**书面任务:**
请将下列各行中的“Home”重命名为“Homepage”后完整列出，其余内容保持不变，答案中不含图片。

── 所给材料 ──

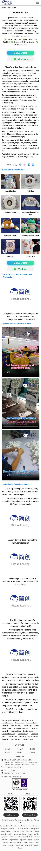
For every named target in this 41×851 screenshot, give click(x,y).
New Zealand (23, 837)
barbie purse (19, 723)
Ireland (19, 842)
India (9, 834)
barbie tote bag (16, 739)
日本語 (32, 749)
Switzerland (19, 845)
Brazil (3, 831)
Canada (36, 831)
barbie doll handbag (8, 734)
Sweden (11, 845)
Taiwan (29, 826)
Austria (29, 840)
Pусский (20, 749)
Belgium (5, 842)
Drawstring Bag (10, 191)
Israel (25, 842)
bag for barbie (28, 731)
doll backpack (28, 739)
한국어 (7, 752)
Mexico (8, 831)
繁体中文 (32, 752)
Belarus (36, 840)
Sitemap (29, 820)
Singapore (36, 826)
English (7, 749)
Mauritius (36, 834)
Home (3, 8)
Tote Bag (31, 191)
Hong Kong (15, 826)
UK (31, 831)
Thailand (20, 829)
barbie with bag (23, 734)
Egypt (30, 834)
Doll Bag (10, 256)
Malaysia (4, 829)
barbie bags (28, 726)
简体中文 (20, 752)
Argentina (22, 840)
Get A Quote (20, 53)
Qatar (31, 837)
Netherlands (13, 837)
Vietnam (27, 829)
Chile (22, 831)
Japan (31, 842)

───

**书面解答:**
For every named target in this 41×851 screenshot, give click(x,y).
New Zealand (23, 837)
barbie purse (19, 723)
Ireland (19, 842)
India (9, 834)
barbie tote bag (16, 739)
日本語 (32, 749)
Switzerland (19, 845)
Brazil (3, 831)
Canada (36, 831)
barbie doll handbag (8, 734)
Sweden (11, 845)
Taiwan (29, 826)
Austria (29, 840)
Pусский (20, 749)
Belgium (5, 842)
Drawstring Bag (10, 191)
Israel (25, 842)
bag for barbie (28, 731)
doll backpack (28, 739)
한국어 (7, 752)
Mexico (8, 831)
繁体中文 (32, 752)
Belarus (36, 840)
Sitemap (29, 820)
Singapore (36, 826)
English (7, 749)
Mauritius (36, 834)
Homepage (3, 8)
Tote Bag (31, 191)
Hong Kong (15, 826)
UK (31, 831)
Thailand (20, 829)
barbie with bag (23, 734)
Egypt (30, 834)
Doll Bag (10, 256)
Malaysia (4, 829)
barbie bags (28, 726)
简体中文 (20, 752)
Argentina (22, 840)
Get A Quote (20, 53)
Qatar (31, 837)
Netherlands (13, 837)
Vietnam (27, 829)
Chile (22, 831)
Japan (31, 842)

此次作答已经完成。